The management class was possibly the most useless one I was required to take. “Tell me about your theory of management.” Nothing about, you know, running the place. Or paying for it.
ETA - good library administrators are worth their weight in gold partly because they don’t teach you how to do it in library school. I don’t want a director that isn’t a librarian and doesn’t understand the point of it all (I believe somebody took over a Florida library and was shocked! shocked! that 50% of the employees weren’t even there to deal with the public at all! You know, tech services, shelves, etc…) but I also don’t want somebody who can’t bring in the money. Our director will probably be retiring soon, and I don’t know what’s going to happen - he’s been there since before I was born and every year he’s worked there he’s brought in more money from County Council. I suppose ideally you want somebody with an MLIS and an MBA. My dad suggested I go back and get a business degree, but hell no do I not want to be in administration!
I had a good management class and a good reference one. I had a horrible adult public services, cataloging and another one so bad, I cannot now recall what its topic was.
I guess I was an exceptional child, as I loved going to the big libraries and this translated to me missing the feel of wandering around a big university library on a regular basis these days. I like the feel of working in larger libraries, and wish that some day I can work in one of those six floor main branches in a library system; academic or public doesn’t matter as of yet.

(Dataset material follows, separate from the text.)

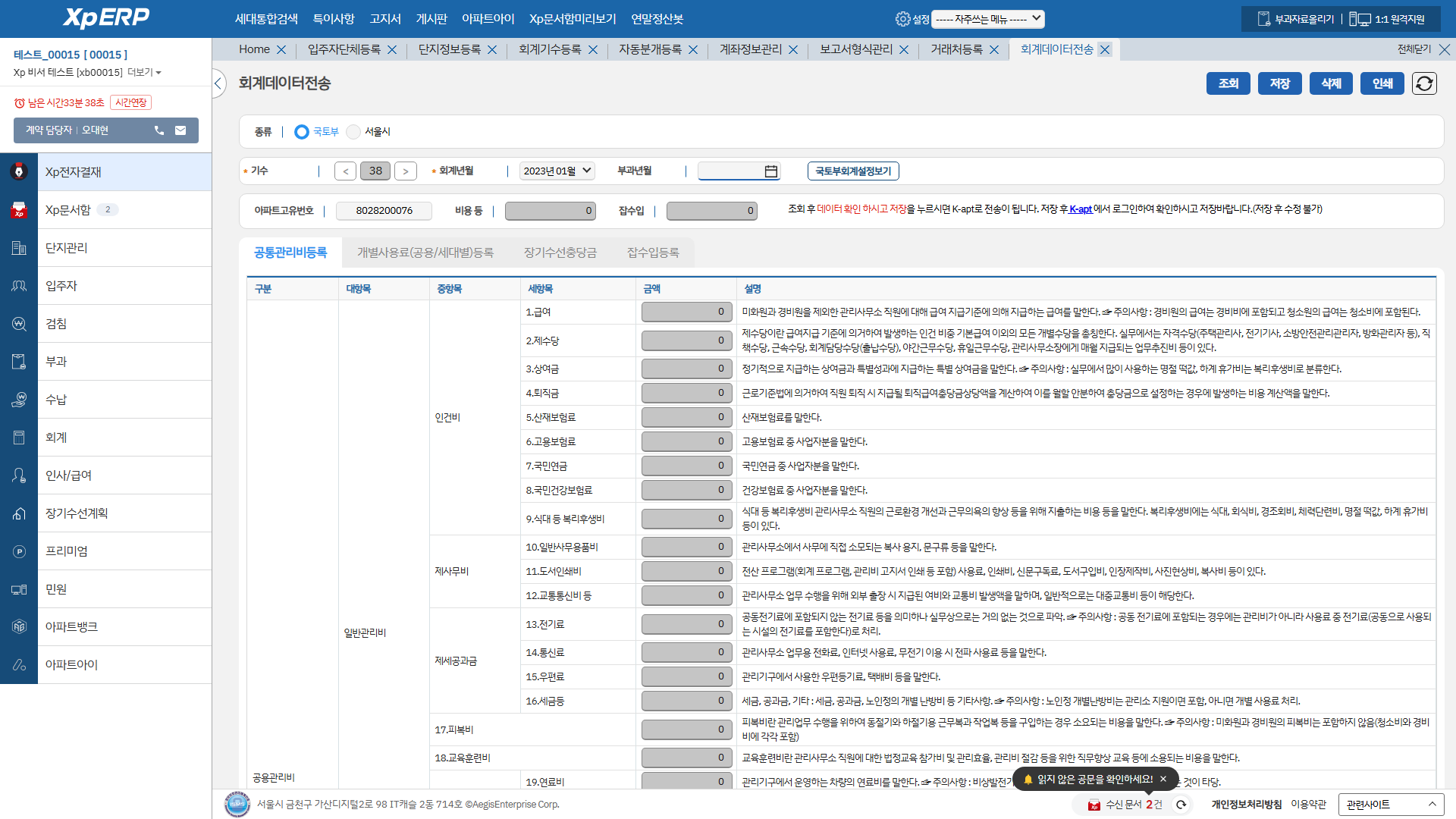Click the phone icon beside contract manager
The image size is (1456, 819).
159,130
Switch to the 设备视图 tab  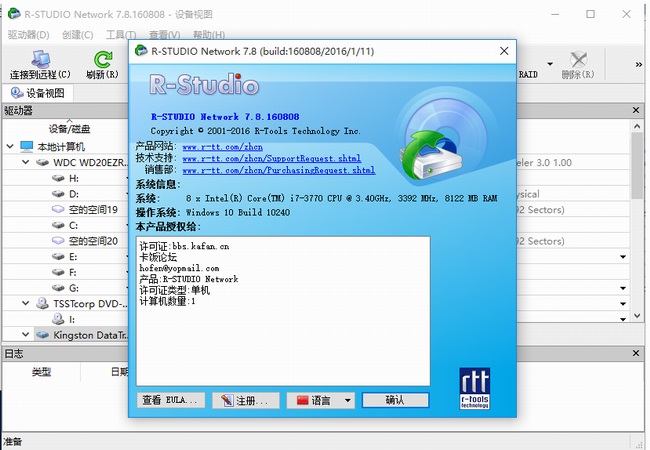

Yes and no. You learn a lot about hierarchy and not doing what’s obviously going to be an ethical problem for the library, but didn’t talk a ton about things like outreach, convincing others that funding is necessary and that programs are important, or balancing budgets beyond forcing us to make up imaginary budgets. It wasn’t super useful, but it gave the handful of ignoramuses an idea of what management is supposed to be doing.
Zsofia: from what I understand, the adjacent county library system to my county is actually run by an MBA, and you can tell; it’s more like going into a store than a public library. There’s a fee for almost everything, the reciprocal borrowing policy between counties doesn’t work there beyond a select segment of the books, and the smaller branches feel more like a small multi-purpose customer service section of a Target than a library. It’s very cold and unwelcoming, IMO, and the jobs are a lot more specialized. They also have some weird hiring practices for librarians, like not telling you what type of librarian position you’re interviewing for until the second round of interviews. Seriously.
We make a point of taking our kids to the UCSD and SDSU libraries fairly often. We have alumni privileges at UCSD, so we let them pick out cool art books, and references for their book reports at school, etc.
One of my most valuable experiences as an undergrad was doing lit. searches and library runs for one of my professors. (This was pre-internet, of course.) I had a much easier time with my own research papers as an undergrad and grad student as a result.
When I was in university, the stereotype of the graduating senior who had never entered the campus library had some truth to it. They may not have been scared, but rather avoided it in the sense that they avoided any studying at all.
Ah, you guys have got me to thinking back over my enforced library time. Those were some good years.
The library in my hometown in Spain has both. When the librarians can’t find something in the computer and/or it’s an old book, they jump on the cards.